*EXERCISE INSTRUCTIONS*. Change "sound wave icon" to "audio icon" in everything from the line containing "Click the nmiller username heading" down to the end of the items, keeping all else the same. Leave the pictures out of your answer.

(Items about locating elements on screens)
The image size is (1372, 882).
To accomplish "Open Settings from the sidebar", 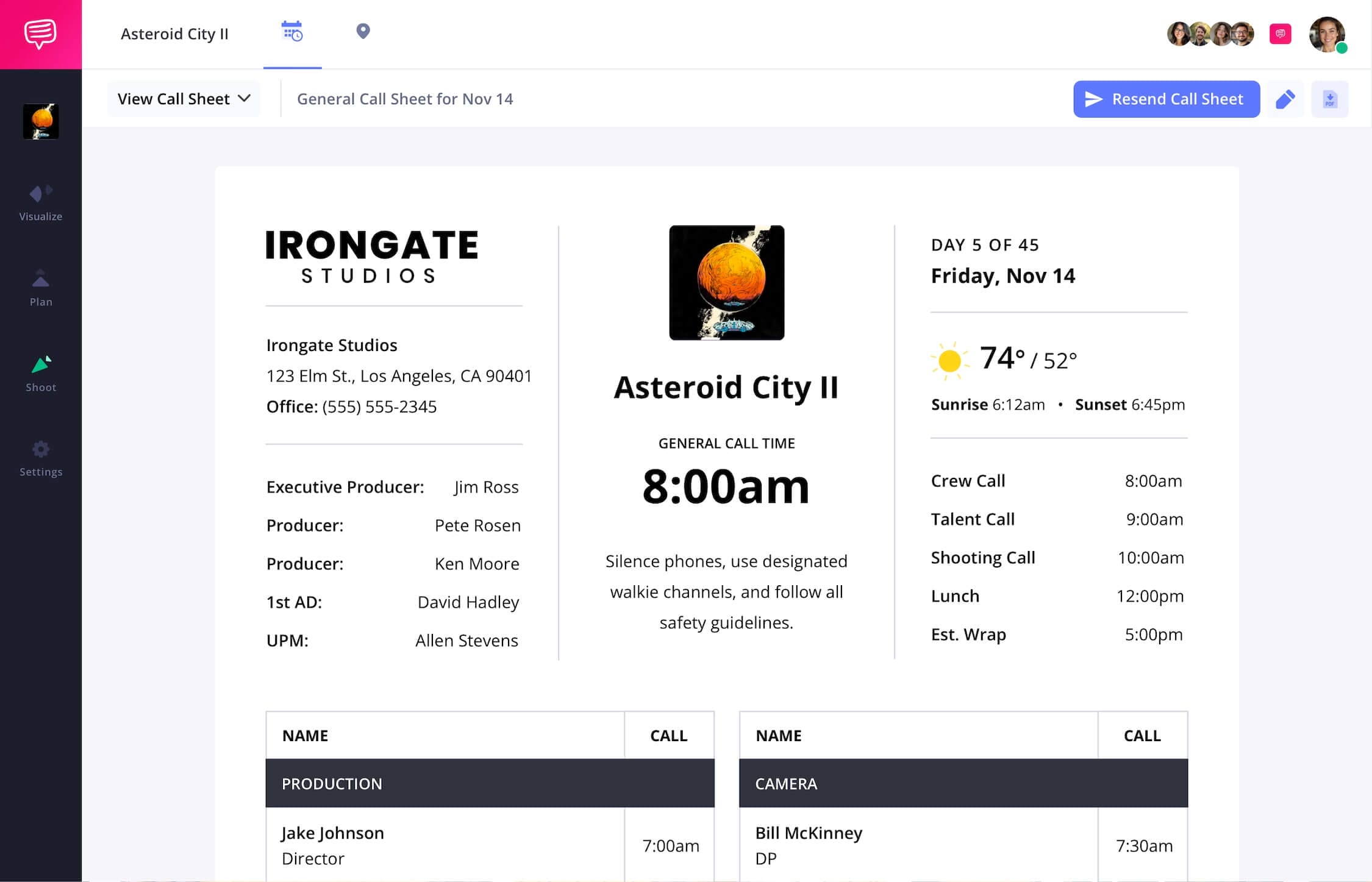I will pyautogui.click(x=40, y=457).
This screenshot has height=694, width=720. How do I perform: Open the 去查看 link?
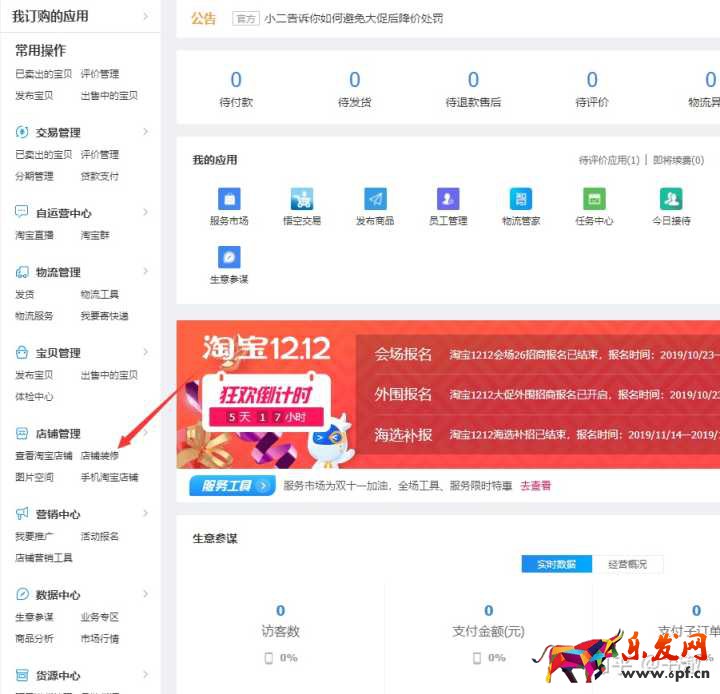click(535, 486)
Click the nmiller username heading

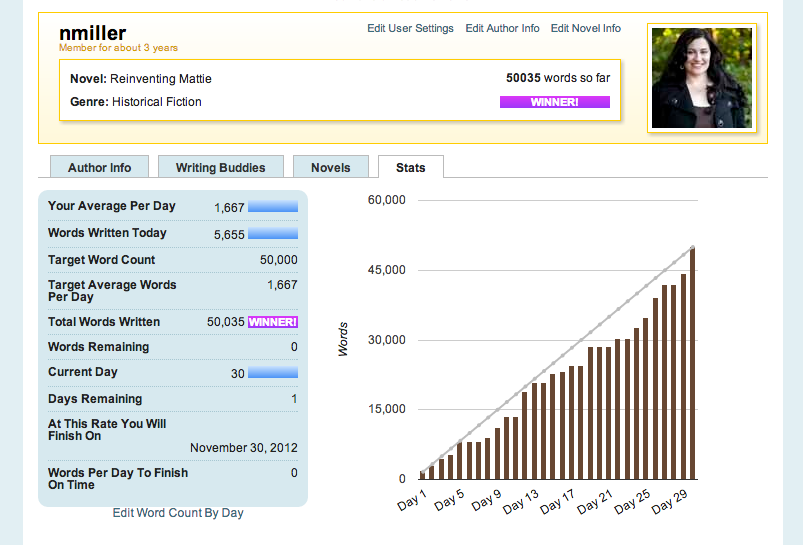[93, 34]
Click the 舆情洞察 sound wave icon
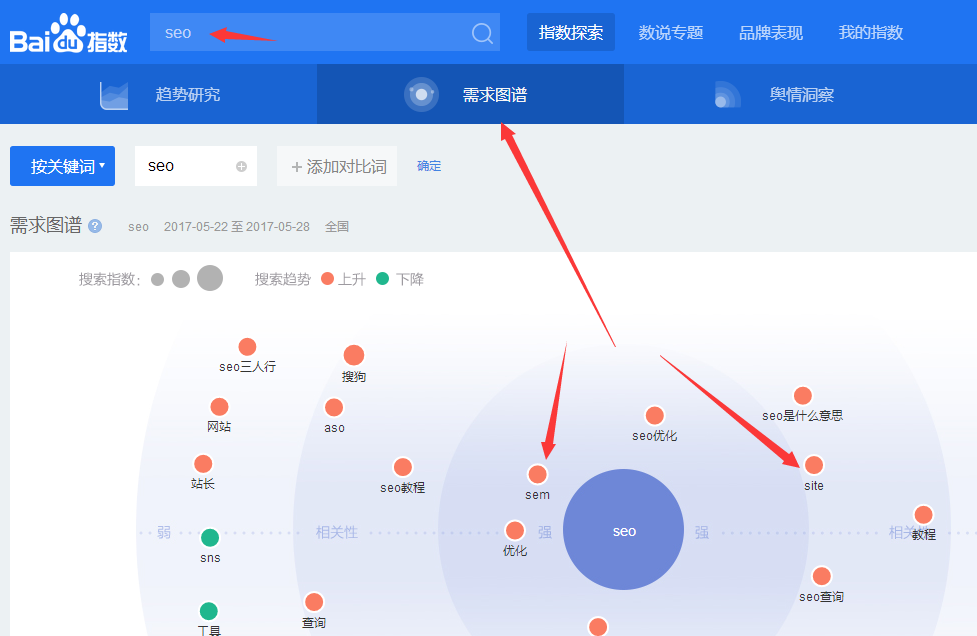Image resolution: width=977 pixels, height=636 pixels. [726, 93]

*COMPLETE ANSWER*.
Click the nmiller username heading

[93, 34]
Click the 舆情洞察 audio icon
Image resolution: width=977 pixels, height=636 pixels. [726, 93]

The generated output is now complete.